====== Records provided ======

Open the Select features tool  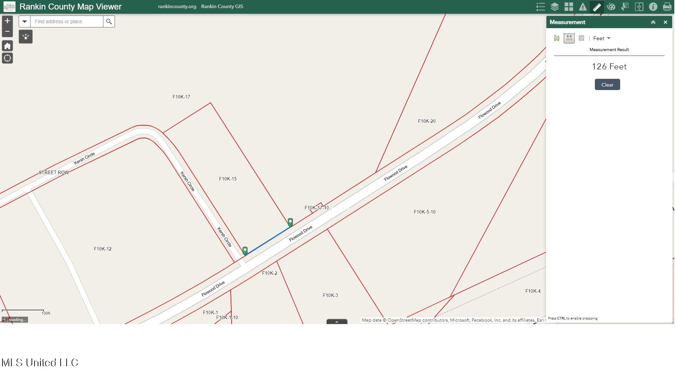(625, 7)
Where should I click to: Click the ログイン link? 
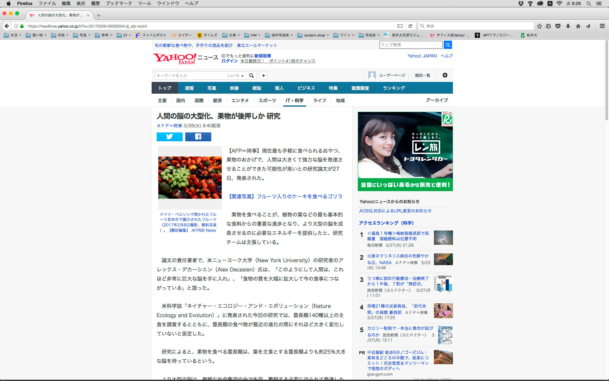229,61
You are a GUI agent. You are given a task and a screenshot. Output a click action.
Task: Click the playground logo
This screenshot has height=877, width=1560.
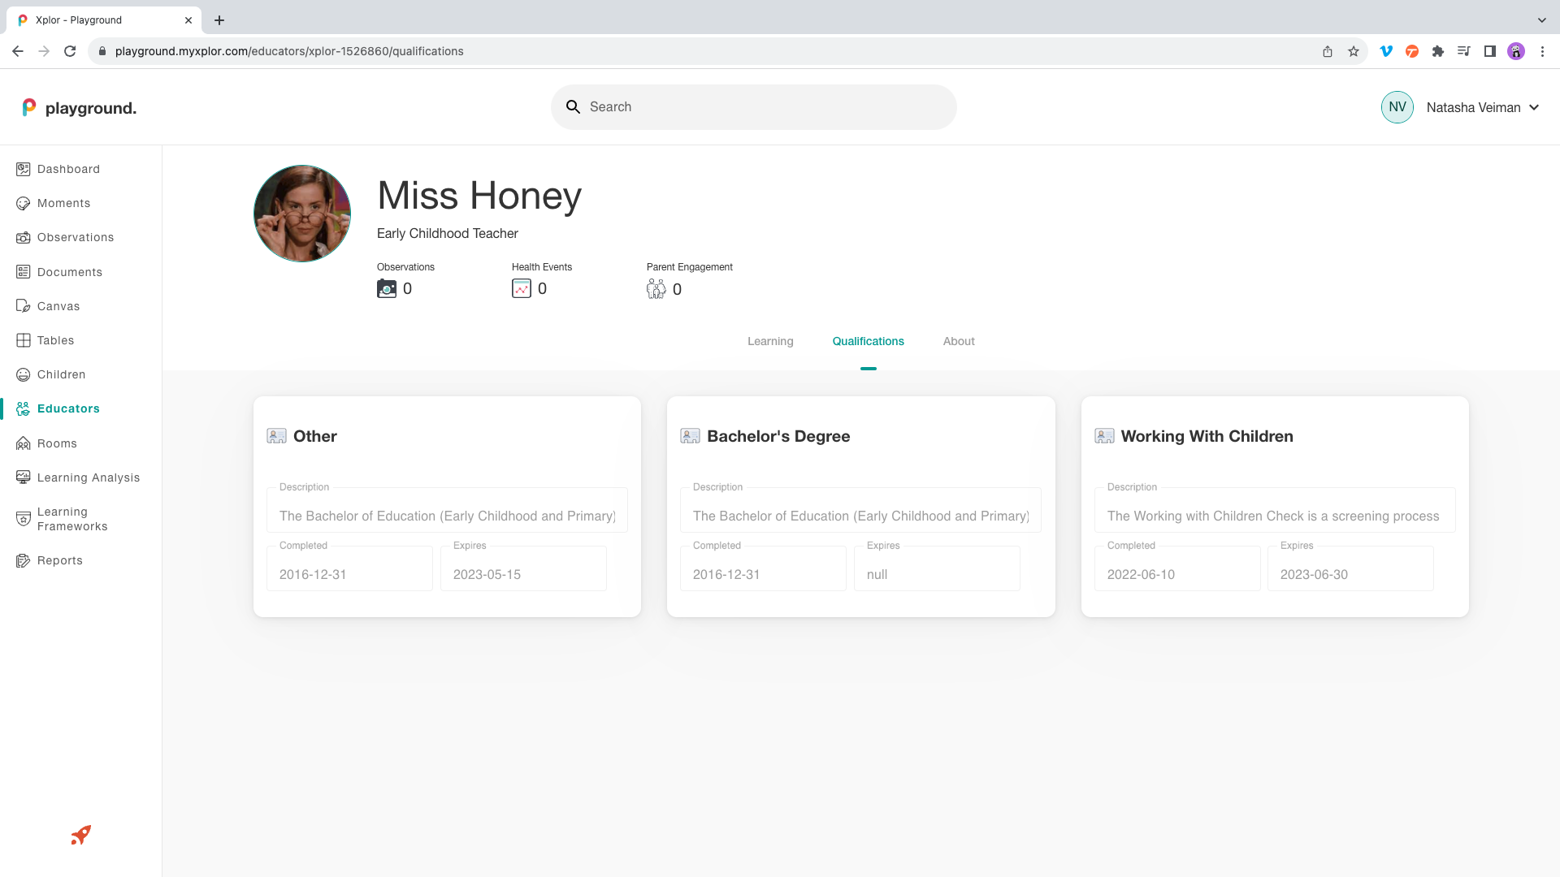point(79,107)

======

= Work item =
Word for word, write out each line from the one with "Task: Click the playground logo" through the end of the entries above, and omit any pictures.

= Exercise answer =
Task: Click the playground logo
This screenshot has height=877, width=1560.
point(79,107)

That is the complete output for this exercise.